Blood Cholesterol Levels – The what, why and how.
High cholesterol level in blood has become so common, that almost 10 million people are diagnosed with it, every year. A seemingly simple explanation for this is our sedentary lifestyle, but the issue is a little more deep rooted than just lifestyle. What makes up your plate eventually makes up your physique, and we’re here to help you sort the plate out.
What is cholesterol, really?
Cholesterol is a waxy substance that your body needs for a lot of functions, like hormone secretion, metabolism and maintaining overall health. Carried through the body by lipoproteins, cholesterol essentially helps your body maintain balance and is a good friend.
Until, there’s too much of it in your blood. Too much blood cholesterol has a lot of consequences, but first, how much is too much?
Interpreting your blood cholesterol numbers.

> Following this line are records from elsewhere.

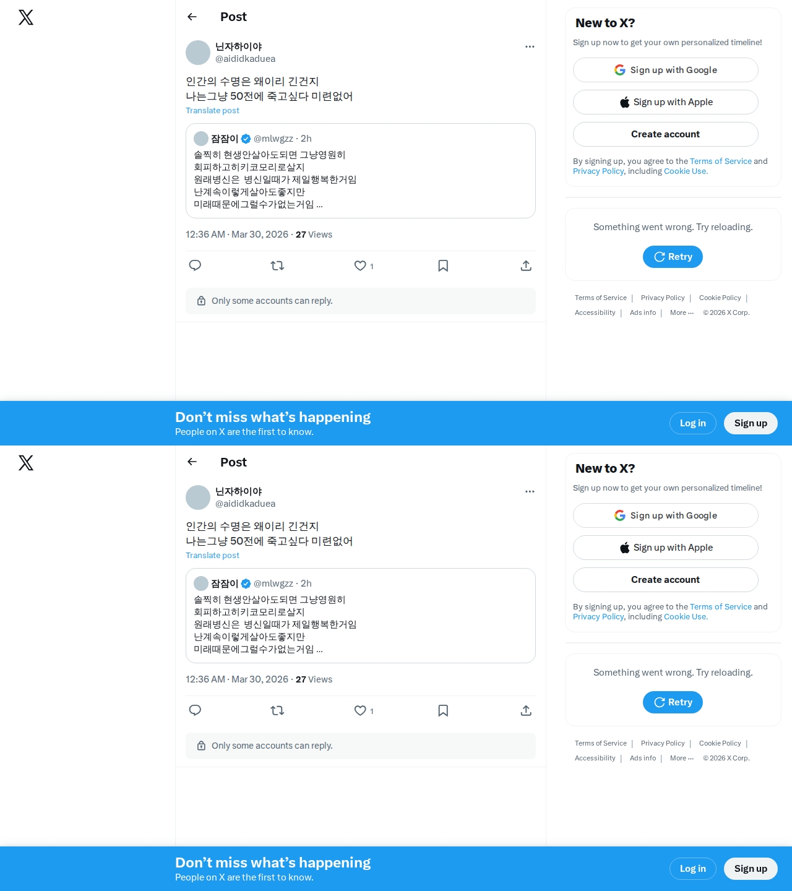Repost using the retweet icon in the upper post
792x891 pixels.
pyautogui.click(x=277, y=265)
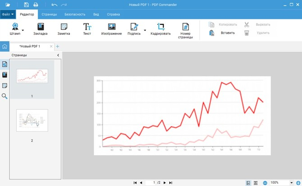This screenshot has width=302, height=186.
Task: Select the Штамп stamp tool
Action: pos(15,29)
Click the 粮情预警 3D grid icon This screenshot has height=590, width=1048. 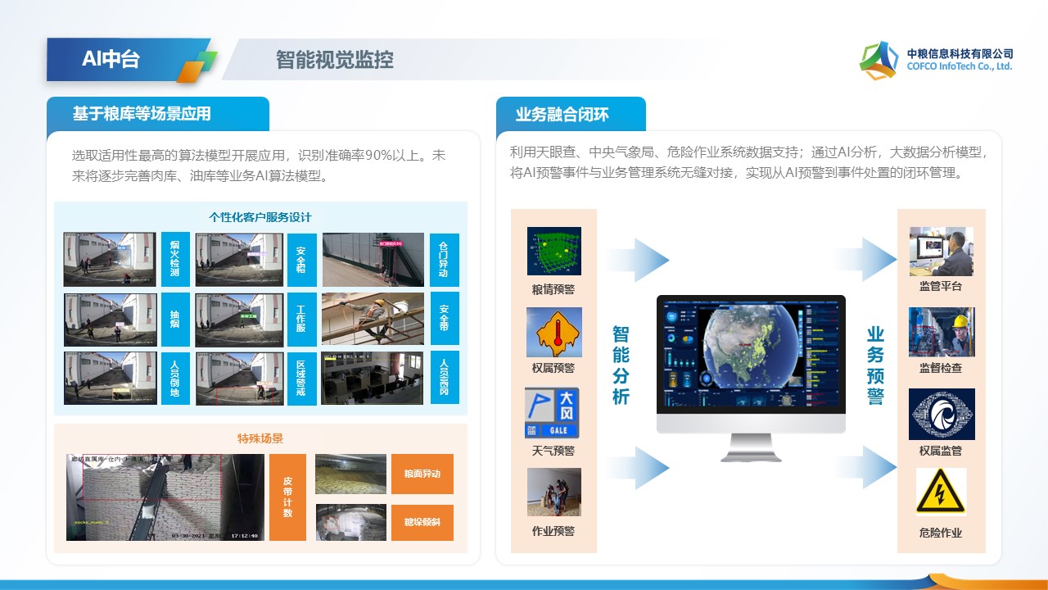pos(553,251)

There are two types of cholesterol, the High-Density Lipoprotein and the Low-Density Lipoprotein, commonly referred to as the good and the bad cholesterol. HDL absorbs excess cholesterol and takes it back to the liver, while the LDL collects on the walls of blood vessels.
|Total cholesterol level||HDL||LDL|
|Optimal||Less than 200 mg/dl||<40 mg/dl in men,
<50 mg/dl in women.
|High||Anything over 240 mg/dl is very high||≥130 mg/dl|
While it is true that cholesterol levels must be kept in check, neglecting cholesterols is not the way to go either. Any HDL reading below 40 mg/dl in men and 50 mg/dl is considered low, and is not advisable in the long run.
How would I know?
Symptoms for high cholesterol levels in your blood will not show as explicitly, so the risk of it being undetected until it’s serious is quite high. The only way to find out and know for sure that you have high blood cholesterol is to have it tested by a physician.
A few physical symptoms however, are fatty bumps on your skin, called xanthomas, or grayish-white rings around the corneas in your eye, called corneal arcus. These mostly develop in people who have familial hypercholesterolemia. But waiting for these symptoms might not be the wisest decision. Have your blood cholesterol levels periodically checked and keep yourself on the know.
Who’s at risk?
Statistically people between the ages of 40 and 59 are the ones commonly diagnosed with high blood cholesterol. Other than age, there are a few other risk factors that can increase your chances when it comes to getting diagnosed with high blood cholesterol.
As far as lifestyle choices are concerned, eating foods high in saturated fats or trans fats regularly, lack of physical activity, smoking, chronic stress and drinking too much alcohol can pose a threat. Apart from these, high blood cholesterol could also be genetic.
If you have other conditions like obesity, PCOS, Diabetes, Hypothyroidism and/or are taking medications like diuretic, steroids, or medications for chemotherapy, they might be reasons for high levels of blood cholesterol.
Dealing with it
Left unchecked for prolonged periods of time, high blood cholesterol levels can lead to serious problems, such as heart attack and stroke. So it is very important that you cope well and keep your numbers at bay.
First things first, work on what you eat. Reduce the consumption of saturated and trans fats that are found in fatty cuts of meat, dairy products, and many packaged snacks and desserts. We recommend eating fish high in omega-3 fatty acids, nuts, and the usage of certain vegetable oils such as olive oil. The DASH eating plan will help reduce your LDL, or the “bad cholesterol”.
Working on a healthier lifestyle along with a proper diet can work wonders. By healthier lifestyle we mean being physically active, keeping yourself free of too much stress, not smoking, limiting your alcohol consumption and taking the right meds when needed. Speak with your doctor and stick to the protocol, and you’ll be mighty fine!